▸ Exercise description: Starting at the line that contains "Identify the location of text" and ending at the close of the records, write out the lines again with "beneath" swapped for "below" and nothing else altered.

# Exercise materials start

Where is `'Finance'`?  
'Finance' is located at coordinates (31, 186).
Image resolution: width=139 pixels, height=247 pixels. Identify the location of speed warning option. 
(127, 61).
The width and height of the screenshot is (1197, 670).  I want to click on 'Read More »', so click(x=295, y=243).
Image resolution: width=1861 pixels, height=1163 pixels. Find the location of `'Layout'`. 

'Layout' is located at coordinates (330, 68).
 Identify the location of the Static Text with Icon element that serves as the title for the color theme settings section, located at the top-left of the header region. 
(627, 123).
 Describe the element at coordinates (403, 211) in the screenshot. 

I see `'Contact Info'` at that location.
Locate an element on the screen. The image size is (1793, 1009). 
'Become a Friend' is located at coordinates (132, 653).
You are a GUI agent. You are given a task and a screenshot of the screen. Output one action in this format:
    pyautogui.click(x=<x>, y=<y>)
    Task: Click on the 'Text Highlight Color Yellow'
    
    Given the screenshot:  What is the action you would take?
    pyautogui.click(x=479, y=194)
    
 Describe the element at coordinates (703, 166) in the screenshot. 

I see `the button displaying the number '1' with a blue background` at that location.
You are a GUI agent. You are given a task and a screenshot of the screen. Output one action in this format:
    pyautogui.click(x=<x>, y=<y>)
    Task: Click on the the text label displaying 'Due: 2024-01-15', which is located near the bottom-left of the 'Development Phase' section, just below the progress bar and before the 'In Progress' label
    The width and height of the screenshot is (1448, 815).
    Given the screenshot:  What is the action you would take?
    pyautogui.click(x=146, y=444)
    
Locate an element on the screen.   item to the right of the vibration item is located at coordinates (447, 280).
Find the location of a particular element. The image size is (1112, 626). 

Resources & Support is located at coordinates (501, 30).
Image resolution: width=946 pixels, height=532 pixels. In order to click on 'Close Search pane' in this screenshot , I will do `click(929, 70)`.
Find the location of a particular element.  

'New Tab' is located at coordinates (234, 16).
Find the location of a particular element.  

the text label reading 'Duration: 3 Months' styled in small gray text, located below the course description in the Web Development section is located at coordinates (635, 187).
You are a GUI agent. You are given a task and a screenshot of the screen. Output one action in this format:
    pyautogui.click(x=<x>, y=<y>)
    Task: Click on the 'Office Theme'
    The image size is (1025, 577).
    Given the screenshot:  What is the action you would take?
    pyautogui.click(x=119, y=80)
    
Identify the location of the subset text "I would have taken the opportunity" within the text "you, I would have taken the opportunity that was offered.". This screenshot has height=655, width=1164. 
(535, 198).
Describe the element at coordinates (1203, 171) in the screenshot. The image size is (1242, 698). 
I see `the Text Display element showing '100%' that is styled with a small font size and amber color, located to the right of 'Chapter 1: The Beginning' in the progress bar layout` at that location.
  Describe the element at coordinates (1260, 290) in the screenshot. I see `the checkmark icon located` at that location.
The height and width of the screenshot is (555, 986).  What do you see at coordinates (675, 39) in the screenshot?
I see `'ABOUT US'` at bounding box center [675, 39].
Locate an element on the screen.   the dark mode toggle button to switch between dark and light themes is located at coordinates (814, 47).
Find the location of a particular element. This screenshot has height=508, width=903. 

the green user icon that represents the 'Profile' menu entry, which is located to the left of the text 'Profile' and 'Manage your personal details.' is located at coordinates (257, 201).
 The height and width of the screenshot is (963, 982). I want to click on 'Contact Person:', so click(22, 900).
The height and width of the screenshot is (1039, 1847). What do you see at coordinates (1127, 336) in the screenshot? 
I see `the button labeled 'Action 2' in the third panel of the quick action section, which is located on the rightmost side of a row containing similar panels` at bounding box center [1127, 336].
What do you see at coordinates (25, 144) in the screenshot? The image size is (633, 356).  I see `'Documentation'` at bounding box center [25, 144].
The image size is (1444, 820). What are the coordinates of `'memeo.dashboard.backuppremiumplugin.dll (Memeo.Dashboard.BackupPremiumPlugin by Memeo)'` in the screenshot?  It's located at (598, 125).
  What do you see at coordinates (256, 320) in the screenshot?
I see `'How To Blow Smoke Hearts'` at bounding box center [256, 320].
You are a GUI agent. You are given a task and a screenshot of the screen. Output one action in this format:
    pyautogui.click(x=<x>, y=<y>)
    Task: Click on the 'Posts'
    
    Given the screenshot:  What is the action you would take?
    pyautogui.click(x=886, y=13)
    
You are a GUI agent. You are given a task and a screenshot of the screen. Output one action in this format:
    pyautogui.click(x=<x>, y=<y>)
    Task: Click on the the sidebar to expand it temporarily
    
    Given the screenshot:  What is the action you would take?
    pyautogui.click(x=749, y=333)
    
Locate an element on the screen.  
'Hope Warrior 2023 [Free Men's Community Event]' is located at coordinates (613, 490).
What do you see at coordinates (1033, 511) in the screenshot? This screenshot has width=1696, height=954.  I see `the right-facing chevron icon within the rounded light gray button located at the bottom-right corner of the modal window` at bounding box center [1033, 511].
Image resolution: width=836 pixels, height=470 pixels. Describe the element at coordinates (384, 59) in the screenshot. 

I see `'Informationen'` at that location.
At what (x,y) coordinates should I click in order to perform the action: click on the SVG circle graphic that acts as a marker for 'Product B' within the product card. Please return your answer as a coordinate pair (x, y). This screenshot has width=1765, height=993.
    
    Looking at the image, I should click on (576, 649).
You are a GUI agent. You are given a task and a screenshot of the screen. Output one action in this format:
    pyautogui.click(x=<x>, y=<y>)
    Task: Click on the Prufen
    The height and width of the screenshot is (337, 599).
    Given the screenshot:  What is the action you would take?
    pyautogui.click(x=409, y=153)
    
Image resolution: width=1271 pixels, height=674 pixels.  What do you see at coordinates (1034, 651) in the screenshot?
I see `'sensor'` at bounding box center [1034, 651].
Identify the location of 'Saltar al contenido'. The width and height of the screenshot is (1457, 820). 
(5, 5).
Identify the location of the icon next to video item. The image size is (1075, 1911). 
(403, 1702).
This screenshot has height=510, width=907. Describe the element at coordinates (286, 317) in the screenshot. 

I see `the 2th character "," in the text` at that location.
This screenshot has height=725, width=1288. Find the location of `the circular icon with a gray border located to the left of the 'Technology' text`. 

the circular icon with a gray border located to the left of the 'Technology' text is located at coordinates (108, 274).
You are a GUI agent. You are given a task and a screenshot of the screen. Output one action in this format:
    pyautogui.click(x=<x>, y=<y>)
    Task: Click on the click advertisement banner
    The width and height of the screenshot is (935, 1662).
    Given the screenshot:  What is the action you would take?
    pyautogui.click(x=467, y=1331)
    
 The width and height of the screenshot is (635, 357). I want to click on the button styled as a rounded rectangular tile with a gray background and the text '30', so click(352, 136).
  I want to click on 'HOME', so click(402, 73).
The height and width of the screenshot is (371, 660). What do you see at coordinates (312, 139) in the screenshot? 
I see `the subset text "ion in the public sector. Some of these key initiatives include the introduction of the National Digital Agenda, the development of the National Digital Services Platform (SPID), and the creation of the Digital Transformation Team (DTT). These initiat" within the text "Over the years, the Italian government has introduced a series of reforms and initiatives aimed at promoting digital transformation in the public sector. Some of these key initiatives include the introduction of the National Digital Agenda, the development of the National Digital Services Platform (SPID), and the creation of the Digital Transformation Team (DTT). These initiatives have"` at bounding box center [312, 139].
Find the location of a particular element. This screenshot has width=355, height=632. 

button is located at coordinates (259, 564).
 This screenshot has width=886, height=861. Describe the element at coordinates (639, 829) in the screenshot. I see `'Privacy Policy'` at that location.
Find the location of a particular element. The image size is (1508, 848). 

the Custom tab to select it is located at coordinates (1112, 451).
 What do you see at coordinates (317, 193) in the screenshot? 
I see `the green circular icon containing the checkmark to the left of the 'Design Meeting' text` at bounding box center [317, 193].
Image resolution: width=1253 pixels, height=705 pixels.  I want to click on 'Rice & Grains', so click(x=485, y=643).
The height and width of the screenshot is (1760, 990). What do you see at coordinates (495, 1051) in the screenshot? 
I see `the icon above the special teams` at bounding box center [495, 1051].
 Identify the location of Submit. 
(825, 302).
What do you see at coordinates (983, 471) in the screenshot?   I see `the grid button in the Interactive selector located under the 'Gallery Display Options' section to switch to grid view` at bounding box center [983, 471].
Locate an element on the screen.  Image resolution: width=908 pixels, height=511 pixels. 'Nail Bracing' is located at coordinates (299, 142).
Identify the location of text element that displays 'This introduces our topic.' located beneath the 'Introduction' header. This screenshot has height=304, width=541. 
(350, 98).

# Exercise materials end

▸ Answer to the task:
Identify the location of text element that displays 'This introduces our topic.' located below the 'Introduction' header. This screenshot has height=304, width=541. 
(350, 98).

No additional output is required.